▶ [SOURCE DATA]:
* * * * * * *

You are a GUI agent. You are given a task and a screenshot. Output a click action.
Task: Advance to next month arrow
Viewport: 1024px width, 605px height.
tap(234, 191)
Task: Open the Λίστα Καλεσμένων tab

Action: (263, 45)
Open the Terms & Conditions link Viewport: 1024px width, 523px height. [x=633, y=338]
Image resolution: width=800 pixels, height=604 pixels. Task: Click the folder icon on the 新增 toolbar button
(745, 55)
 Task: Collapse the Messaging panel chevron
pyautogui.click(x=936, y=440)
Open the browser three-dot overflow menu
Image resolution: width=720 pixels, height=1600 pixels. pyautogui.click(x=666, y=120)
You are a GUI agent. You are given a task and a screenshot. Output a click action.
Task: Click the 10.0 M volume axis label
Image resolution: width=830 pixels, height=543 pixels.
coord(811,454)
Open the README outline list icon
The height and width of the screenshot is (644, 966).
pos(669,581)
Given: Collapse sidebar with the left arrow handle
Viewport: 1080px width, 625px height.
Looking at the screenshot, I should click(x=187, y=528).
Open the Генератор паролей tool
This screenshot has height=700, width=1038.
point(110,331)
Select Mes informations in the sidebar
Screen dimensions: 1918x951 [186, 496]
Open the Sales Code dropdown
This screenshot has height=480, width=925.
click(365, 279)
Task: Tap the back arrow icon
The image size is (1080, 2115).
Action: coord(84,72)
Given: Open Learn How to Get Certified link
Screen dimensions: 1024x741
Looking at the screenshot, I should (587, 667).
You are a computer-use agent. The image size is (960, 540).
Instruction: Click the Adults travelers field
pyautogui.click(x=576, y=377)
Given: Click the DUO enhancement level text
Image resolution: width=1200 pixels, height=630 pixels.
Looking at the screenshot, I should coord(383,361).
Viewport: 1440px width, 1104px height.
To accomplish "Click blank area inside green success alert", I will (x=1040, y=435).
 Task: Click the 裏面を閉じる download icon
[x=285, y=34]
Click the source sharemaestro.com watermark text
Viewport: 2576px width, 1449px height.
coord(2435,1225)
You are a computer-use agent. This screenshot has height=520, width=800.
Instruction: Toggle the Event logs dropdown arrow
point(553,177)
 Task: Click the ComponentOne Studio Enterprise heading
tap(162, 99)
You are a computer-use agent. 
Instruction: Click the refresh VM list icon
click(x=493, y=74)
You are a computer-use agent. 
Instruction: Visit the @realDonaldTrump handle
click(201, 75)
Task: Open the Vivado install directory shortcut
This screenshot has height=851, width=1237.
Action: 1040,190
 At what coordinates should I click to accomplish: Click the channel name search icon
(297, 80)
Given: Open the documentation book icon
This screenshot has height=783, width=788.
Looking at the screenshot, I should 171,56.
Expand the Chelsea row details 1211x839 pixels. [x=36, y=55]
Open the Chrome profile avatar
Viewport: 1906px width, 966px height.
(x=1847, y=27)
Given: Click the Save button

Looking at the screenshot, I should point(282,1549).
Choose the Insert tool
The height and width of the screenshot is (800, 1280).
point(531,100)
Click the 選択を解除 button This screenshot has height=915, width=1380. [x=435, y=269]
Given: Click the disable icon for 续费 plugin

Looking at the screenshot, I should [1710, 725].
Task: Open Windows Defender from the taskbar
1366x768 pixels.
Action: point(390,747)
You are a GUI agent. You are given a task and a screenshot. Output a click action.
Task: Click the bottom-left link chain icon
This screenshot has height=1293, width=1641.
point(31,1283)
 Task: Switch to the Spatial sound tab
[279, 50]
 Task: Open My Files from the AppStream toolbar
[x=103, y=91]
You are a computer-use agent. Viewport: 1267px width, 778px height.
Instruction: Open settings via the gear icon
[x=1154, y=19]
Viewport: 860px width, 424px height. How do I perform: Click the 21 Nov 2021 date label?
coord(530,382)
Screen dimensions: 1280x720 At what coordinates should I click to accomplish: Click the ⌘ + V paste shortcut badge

* * * * * * *

▶ [YOUR TASK]:
Repeat the records above exactly as they appear.

▶ [RESPONSE TO THIS EXERCISE]:
You are a GUI agent. You are given a task and a screenshot. Output a click action.
Task: Advance to next month arrow
Viewport: 1024px width, 605px height.
tap(234, 191)
Task: Open the Λίστα Καλεσμένων tab

Action: (263, 45)
Open the Terms & Conditions link Viewport: 1024px width, 523px height. [x=633, y=338]
Image resolution: width=800 pixels, height=604 pixels. Task: Click the folder icon on the 新增 toolbar button
(745, 55)
 Task: Collapse the Messaging panel chevron
pyautogui.click(x=936, y=440)
Open the browser three-dot overflow menu
Image resolution: width=720 pixels, height=1600 pixels. pyautogui.click(x=666, y=120)
You are a GUI agent. You are given a task and a screenshot. Output a click action.
Task: Click the 10.0 M volume axis label
Image resolution: width=830 pixels, height=543 pixels.
coord(811,454)
Open the README outline list icon
The height and width of the screenshot is (644, 966).
pos(669,581)
Given: Collapse sidebar with the left arrow handle
Viewport: 1080px width, 625px height.
Looking at the screenshot, I should click(x=187, y=528).
Open the Генератор паролей tool
This screenshot has height=700, width=1038.
point(110,331)
Select Mes informations in the sidebar
Screen dimensions: 1918x951 [186, 496]
Open the Sales Code dropdown
This screenshot has height=480, width=925.
click(365, 279)
Task: Tap the back arrow icon
The image size is (1080, 2115).
Action: coord(84,72)
Given: Open Learn How to Get Certified link
Screen dimensions: 1024x741
Looking at the screenshot, I should (587, 667).
You are a computer-use agent. The image size is (960, 540).
Instruction: Click the Adults travelers field
pyautogui.click(x=576, y=377)
Given: Click the DUO enhancement level text
Image resolution: width=1200 pixels, height=630 pixels.
Looking at the screenshot, I should coord(383,361).
Viewport: 1440px width, 1104px height.
To accomplish "Click blank area inside green success alert", I will (x=1040, y=435).
 Task: Click the 裏面を閉じる download icon
[x=285, y=34]
Click the source sharemaestro.com watermark text
Viewport: 2576px width, 1449px height.
coord(2435,1225)
You are a computer-use agent. This screenshot has height=520, width=800.
Instruction: Toggle the Event logs dropdown arrow
point(553,177)
 Task: Click the ComponentOne Studio Enterprise heading
tap(162, 99)
You are a computer-use agent. 
Instruction: Click the refresh VM list icon
click(x=493, y=74)
You are a computer-use agent. 
Instruction: Visit the @realDonaldTrump handle
click(201, 75)
Task: Open the Vivado install directory shortcut
This screenshot has height=851, width=1237.
Action: 1040,190
 At what coordinates should I click to accomplish: Click the channel name search icon
(297, 80)
Given: Open the documentation book icon
This screenshot has height=783, width=788.
Looking at the screenshot, I should 171,56.
Expand the Chelsea row details 1211x839 pixels. [x=36, y=55]
Open the Chrome profile avatar
Viewport: 1906px width, 966px height.
(x=1847, y=27)
Given: Click the Save button

Looking at the screenshot, I should point(282,1549).
Choose the Insert tool
The height and width of the screenshot is (800, 1280).
point(531,100)
Click the 選択を解除 button This screenshot has height=915, width=1380. [x=435, y=269]
Given: Click the disable icon for 续费 plugin

Looking at the screenshot, I should [1710, 725].
Task: Open Windows Defender from the taskbar
1366x768 pixels.
Action: point(390,747)
You are a GUI agent. You are given a task and a screenshot. Output a click action.
Task: Click the bottom-left link chain icon
This screenshot has height=1293, width=1641.
point(31,1283)
 Task: Switch to the Spatial sound tab
[279, 50]
 Task: Open My Files from the AppStream toolbar
[x=103, y=91]
You are a computer-use agent. Viewport: 1267px width, 778px height.
Instruction: Open settings via the gear icon
[x=1154, y=19]
Viewport: 860px width, 424px height. How do I perform: Click the 21 Nov 2021 date label?
coord(530,382)
Screen dimensions: 1280x720 At what coordinates should I click to accomplish: Click the ⌘ + V paste shortcut badge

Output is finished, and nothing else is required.